In the following passage Phyllis finally decides not to flee to the Continent with Matthäus Tina, Hardy's "Melancholy Hussar:"

She always attributed her success in carrying out her resolve to her lover's honour, for as soon as she declared to him in feeble words that she had changed her mind, and felt that she could not, dared not, fly with him, he forbore to urge her, grieved as he was at her decision. Unscrupulous pressure on his part, seeing how romantically she had become attached to him, would no doubt have turned the balance in his favour. But he did nothing to tempt her unduly or unfairly.

On her side, fearing for his safety, she begged him to remain. This, he declared, could not be. [Wessex Tales]

Phyllis devotes herself to fulfilling her father's wishes to marry Humphrey Gould, son of an old friend. Phyllis was forbidden to marry outside her social level, especially not a foreigner like Matthäus. It is ironic that Phyllis would suffer for the sake of her father in an arranged marriage when Humphrey has already secretly married another. She does not know about Humphrey's duplicity until after she decides not to accompany the deserters.

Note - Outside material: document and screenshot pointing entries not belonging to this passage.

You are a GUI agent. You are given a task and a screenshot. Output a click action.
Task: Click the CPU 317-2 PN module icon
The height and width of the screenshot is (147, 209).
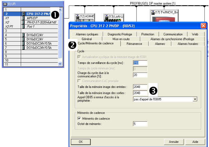24,14
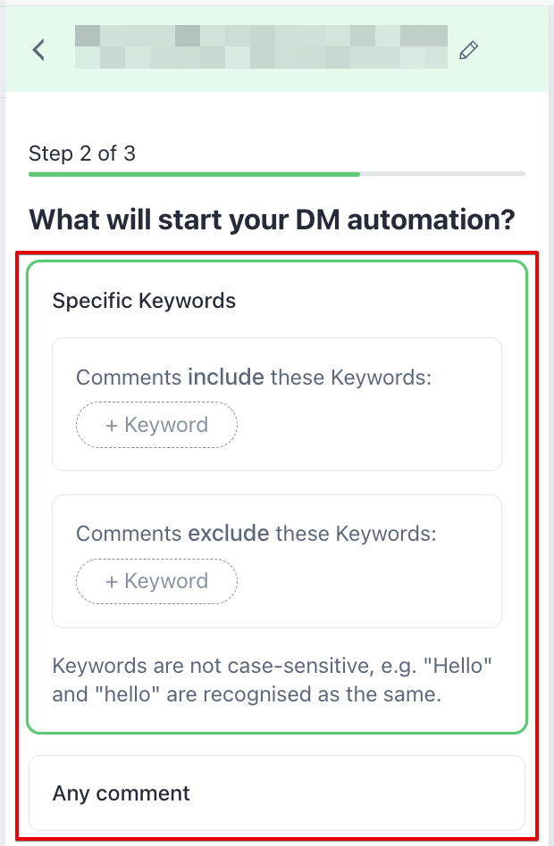Click the green filled portion of progress bar
Screen dimensions: 554x846
point(194,174)
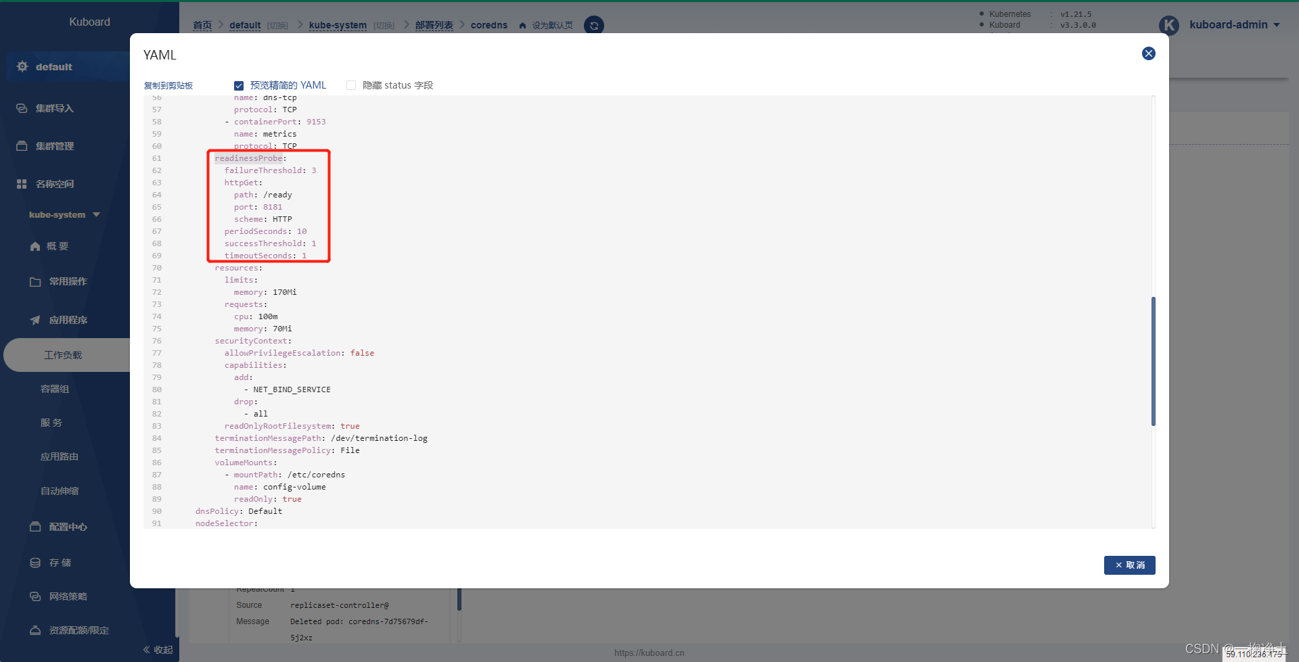Open the 配置中心 section
This screenshot has height=662, width=1299.
click(68, 527)
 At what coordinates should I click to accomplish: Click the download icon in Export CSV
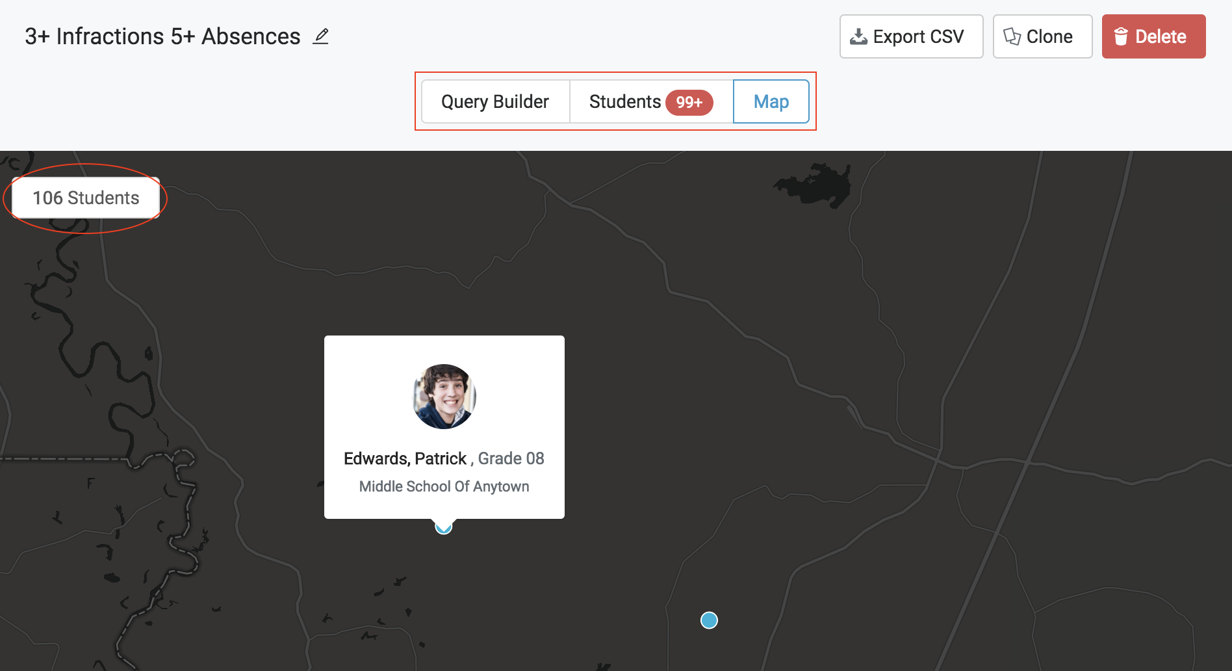tap(858, 36)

Dr. Grove may have limited Phyllis's marital choices for selfish reasons. He is an "irritable man" and has seen even his old friends "less and less frequently." We may connect him as a figure of set boundaries and limits with the garden wall that separates Phyllis from the young hussar at the beginning of the story. At the end of the story, the graves of the deserters "are overgrown with nettles" since these thorny flowers also reinforce the margin of "safe" (patriarchal) and "dangerous" (public) territory at the bottom of her garden earlier. After Phyllis as keeper of the graves passes away in advanced age, the nettles take over the graves entirely. Since Phyllis in youth was keeper not only of the garden but of her widower-father's house, the nettles are a double symbol as they are an extension of her her father's social "thorniness" and also of the control that he exerts over Phyllis. The nettles by the garden wall represent the social construction of nineteenth- century English women — they must be attended when in public, protected and controlled. The nettles are also thematically connected to Matthäus's losing his corporal's stripes as a sting to his social standing. Phyllis fear of loving creates nettles around her heart. The narrator becomes a nettle as the story is a warning that those from outside rural Wessex will cause its inhabitants only despair and chaos.

The intertextuality at work in Hardy's short story "The Melancholy Hussar of the German Legion" includes Shakespeare's Romeo and Juliet, Othello, Antony and Cleopatra, and the Bible, since allusions to those works function to explain Phyllis's character and circumstances. The film The scarlet Tunic lacks these intertextual influences, relying instead on the talismanic influence of a volume of Wordsworth's poetry that Phyllis gives to "Sergeant" Matthäus "Singer." The film challenges the barriers of class, gender, and ethnicity in revealing both Phyllis's gruff father and the emotionally-disturbed English colonel of the regiment as xenophobic snobs. The film also challenges our conventional notions of closure since the passage in question is never dramatized, and we are left to speculate about what will happen to Phyllis's relationship with the handsome, Romantic foreigner.